Через неделю Лиз дала им контакты больничного педиатра, который рассказал коротенькую историю ребенка. Девочка родилась примерно на десять недель раньше срока. Еще безволосая, только с намеком на будущие бровки. Она была любимицей медсестер и стабильно набирала вес, грамм за граммом. Предсказать, что готовит ей будущее, было невозможно. Но, как заверили Лиз, девочке ни разу не понадобилась искусственная вентиляция. Она родилась и задышала сама.
Это был тот знак, которого они ждали; знак, что они нужны. Им было суждено стать родителями этой маленькой девочки.
Кэти принимала участие в немногих усыновлениях/удочерениях: за всю свою адвокатскую карьеру она брала всего около десяти подобных случаев. Так случилось, что у нее возникла собственная мимолетная связь с биологическими родителями: она бывала в магазине, который им принадлежал. Через несколько лет во время случайной встречи в том же магазине мать малышки узнала Кэти и спросила, что стало с ее ребенком; если бы приемные родители знали, что это случится, они выбрали бы другого адвоката.
Теперь, когда на горизонте появился реальный ребенок, они хотели сделать все быстро. Они не стали задавать много вопросов о родителях своей будущей дочери, несмотря на то что Кэти была с ними знакома. Они не хотели встречаться с ними и знать их имена. Даже просто разговаривать об этих людях казалось им рискованным. Их будущая семья – та, которую они наконец смогли увидеть мысленным взором, – все еще оставалась чем-то ненамного большим, чем пожелание: чересчур хрупкая договоренность могла и хрустнуть, если слишком сильно нажать в любом месте.
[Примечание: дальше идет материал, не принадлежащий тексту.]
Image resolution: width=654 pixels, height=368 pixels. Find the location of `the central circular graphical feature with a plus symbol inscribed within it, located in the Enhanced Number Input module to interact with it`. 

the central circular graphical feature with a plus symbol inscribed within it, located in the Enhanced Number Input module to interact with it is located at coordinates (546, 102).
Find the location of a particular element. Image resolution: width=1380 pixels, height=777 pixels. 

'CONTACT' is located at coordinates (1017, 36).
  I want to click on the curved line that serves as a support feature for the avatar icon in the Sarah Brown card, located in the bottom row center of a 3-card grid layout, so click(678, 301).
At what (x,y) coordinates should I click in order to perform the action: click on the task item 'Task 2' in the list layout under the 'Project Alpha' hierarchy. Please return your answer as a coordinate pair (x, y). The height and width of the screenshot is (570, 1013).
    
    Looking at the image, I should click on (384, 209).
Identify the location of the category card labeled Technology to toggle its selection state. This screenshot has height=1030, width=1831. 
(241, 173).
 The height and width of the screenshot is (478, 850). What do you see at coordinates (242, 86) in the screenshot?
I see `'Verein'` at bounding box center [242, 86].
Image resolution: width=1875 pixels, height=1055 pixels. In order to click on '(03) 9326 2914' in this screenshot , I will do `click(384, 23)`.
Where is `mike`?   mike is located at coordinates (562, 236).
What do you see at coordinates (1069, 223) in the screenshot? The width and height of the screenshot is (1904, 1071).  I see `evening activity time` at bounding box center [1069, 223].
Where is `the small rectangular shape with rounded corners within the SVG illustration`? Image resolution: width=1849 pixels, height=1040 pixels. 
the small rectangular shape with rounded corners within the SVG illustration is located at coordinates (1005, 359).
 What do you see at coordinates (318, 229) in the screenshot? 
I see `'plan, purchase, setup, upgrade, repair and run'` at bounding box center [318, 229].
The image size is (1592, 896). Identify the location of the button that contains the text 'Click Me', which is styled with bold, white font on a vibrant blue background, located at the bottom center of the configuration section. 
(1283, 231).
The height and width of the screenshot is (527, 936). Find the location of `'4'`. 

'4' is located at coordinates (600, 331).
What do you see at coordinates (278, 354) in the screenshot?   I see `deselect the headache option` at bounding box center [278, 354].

Так что никакого продолжительного обсуждения социальной истории биологических родителей не случилось, как не случилось и никакой дискуссии о более открытом удочерении, которое было крайней редкостью в те времена. Безусловно, ребенку с любым цветом кожи и любой предысторией прежде всего нужна была стабильность. Они должны были установить собственные отношения с девочкой, свободные от внешнего вмешательства или страха перед юридическими спорами.
У биологических родителей не было собственного поверенного – наверное, они не могли себе его позволить, а может быть, считали ненужным. Кэти пару раз разговаривала с ними, в основном чтобы передать пожелания удочерителей и позаботиться о том, чтобы все документы были в порядке. Она полагала, что инициатором удочерения был биологический отец ребенка; мать, как ей казалось, была менее уверена в решении. Но оба родителя дали согласие, и оба родителя подписали бумаги… в любом случае не они были клиентами Кэти.
Все стороны договорились о закрытом удочерении, без обмена информацией и без каких-либо дальнейших контактов. «Стандарт», как впоследствии назвала его адвокат. Поскольку ни одна из сторон не выдвинула невообразимых требований, бумажная работа продвигалась с впечатляющей скоростью. Официально это считалось «удочерением ребенка с особыми потребностями», и никто не хотел заставлять беззащитного младенца проводить недели или месяцы под временной опекой посторонних людей. По закону передача в семью не могла считаться окончательной раньше, чем через полных шесть месяцев, но приемные родители смогли получить опеку после выписки ребенка из больницы.